Pasteles con un siglo de antigüedad

  • Desde 1888, la confitería La Dulce Alianza endulza la Feria de Almería con una amplia y variada oferta

¿Qué sería de una Feria de Almería sin las tradicionales pastas de almendras, las yemas acarameladas y el tocino de cielo? Probablemente no sería lo mismo, porque el componente gastronómico es esencial para disfrutar de unas completas fiestas.

Desde hace más de un siglo, concretamente desde 1888, la confitería La Dulce Alianza prepara los postres de feria para su importante clientela. Y créanlo cuando hablo de un gran número de clientes porque el local está acostumbrado a recibir visitas, no sólo de sus paisanos más cercanos, sino de multitud de turistas que se pasan por aquí para comprar los dulces y echar fotos a la pastelería. "Es que les encanta la pastelería. Seguramente, además de los dulces que tenemos, les llama la atención su antigüedad", señala Gracia Sánchez, dueña de esta confitería ubicada en el Paseo de Almería.

Además de endulzar los paladares de los feriantes, la Dulce Alianza prepara desde hace tiempo las tradicionales meriendas para los toros , compuestas por bollitos rellenos de jamón y huevo hilado; aperitivos consistentes en los llamados 'saladitos'; y unos dulces finos "que consisten en nuestros tocinillos clásicos, los glaseados y la pasta de almendras", según matiza Sánchez. "Las meriendas las solicita todo el mundo. Preparamos meriendas para individuos, para grupos o para palcos de ocho personas, así que tenemos una variedad de público muy extensa que cada año repite o se incorpora nuevo", comenta.

Parece que para los dulces en Feria no hay crisis que valga. Aunque aún no ha terminado la Feria, las personas que van a los toros "suelen ser fieles a este evento y repiten cada año". Sánchez aclara que "varias semanas antes de que empiece la Feria comenzamos a recibir encargos de meriendas y dulces para las fiestas". Además, manifiesta que a la gente "le encanta" tomarse un café después de echar un rato en la Feria del Mediodía en la cafetería del lugar.

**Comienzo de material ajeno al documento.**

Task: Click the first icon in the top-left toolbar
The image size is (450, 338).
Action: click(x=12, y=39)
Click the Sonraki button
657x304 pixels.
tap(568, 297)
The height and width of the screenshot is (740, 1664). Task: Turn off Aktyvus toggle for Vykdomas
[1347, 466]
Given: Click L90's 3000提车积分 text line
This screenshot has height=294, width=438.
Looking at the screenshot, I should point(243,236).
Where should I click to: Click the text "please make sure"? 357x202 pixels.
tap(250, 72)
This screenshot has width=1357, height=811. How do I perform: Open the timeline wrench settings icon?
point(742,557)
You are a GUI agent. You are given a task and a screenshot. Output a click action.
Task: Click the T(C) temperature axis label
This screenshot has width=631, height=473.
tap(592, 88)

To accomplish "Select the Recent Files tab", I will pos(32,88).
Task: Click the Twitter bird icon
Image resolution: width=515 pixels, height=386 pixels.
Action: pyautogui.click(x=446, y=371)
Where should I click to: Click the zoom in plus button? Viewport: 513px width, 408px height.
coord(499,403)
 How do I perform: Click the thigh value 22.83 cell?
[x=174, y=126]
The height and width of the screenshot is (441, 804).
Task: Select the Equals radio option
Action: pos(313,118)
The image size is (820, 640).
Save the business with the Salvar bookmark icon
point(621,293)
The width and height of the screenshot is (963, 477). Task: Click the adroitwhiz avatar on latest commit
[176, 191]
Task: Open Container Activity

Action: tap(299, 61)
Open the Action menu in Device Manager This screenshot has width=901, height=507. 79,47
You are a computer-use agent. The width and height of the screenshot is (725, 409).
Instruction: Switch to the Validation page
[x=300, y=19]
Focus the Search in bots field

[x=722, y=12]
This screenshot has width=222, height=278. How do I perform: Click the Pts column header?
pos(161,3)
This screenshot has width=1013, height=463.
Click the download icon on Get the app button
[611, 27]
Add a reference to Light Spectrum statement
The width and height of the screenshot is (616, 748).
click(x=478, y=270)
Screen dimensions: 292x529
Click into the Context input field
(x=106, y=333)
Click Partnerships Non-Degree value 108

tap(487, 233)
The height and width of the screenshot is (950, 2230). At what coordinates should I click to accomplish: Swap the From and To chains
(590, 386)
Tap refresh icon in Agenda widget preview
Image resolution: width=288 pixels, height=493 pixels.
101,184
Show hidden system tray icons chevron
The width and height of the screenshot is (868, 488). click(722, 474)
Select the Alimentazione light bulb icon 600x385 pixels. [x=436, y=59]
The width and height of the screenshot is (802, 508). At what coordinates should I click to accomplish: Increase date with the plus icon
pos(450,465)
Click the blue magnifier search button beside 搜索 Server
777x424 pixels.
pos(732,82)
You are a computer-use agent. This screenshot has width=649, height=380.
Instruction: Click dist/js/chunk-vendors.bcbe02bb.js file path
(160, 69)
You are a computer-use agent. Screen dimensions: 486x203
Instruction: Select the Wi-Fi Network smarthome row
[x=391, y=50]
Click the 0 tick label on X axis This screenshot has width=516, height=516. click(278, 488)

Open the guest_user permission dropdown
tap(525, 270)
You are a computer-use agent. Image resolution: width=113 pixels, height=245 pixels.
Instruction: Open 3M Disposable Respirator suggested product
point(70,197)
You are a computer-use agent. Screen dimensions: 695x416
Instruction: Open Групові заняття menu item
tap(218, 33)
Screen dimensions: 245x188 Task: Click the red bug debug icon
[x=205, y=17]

La pastelería, que se abrió en la misma época que la Plaza de Toros, prepara desde siempre el dulce de feria por excelencia: la famosa pasta de almendras. "Es un tipo de mazapán doble que está muy rico y que es el que más se pide, sobre todo para las corridas de toros. También hacemos la yema acaramelada, que va con piñones y también puede ir con almendras o nueces. Se hacen también los tocinillos de cielo que a la gente le encanta degustar durante las tradicionales tardes de toros", señala su dueña.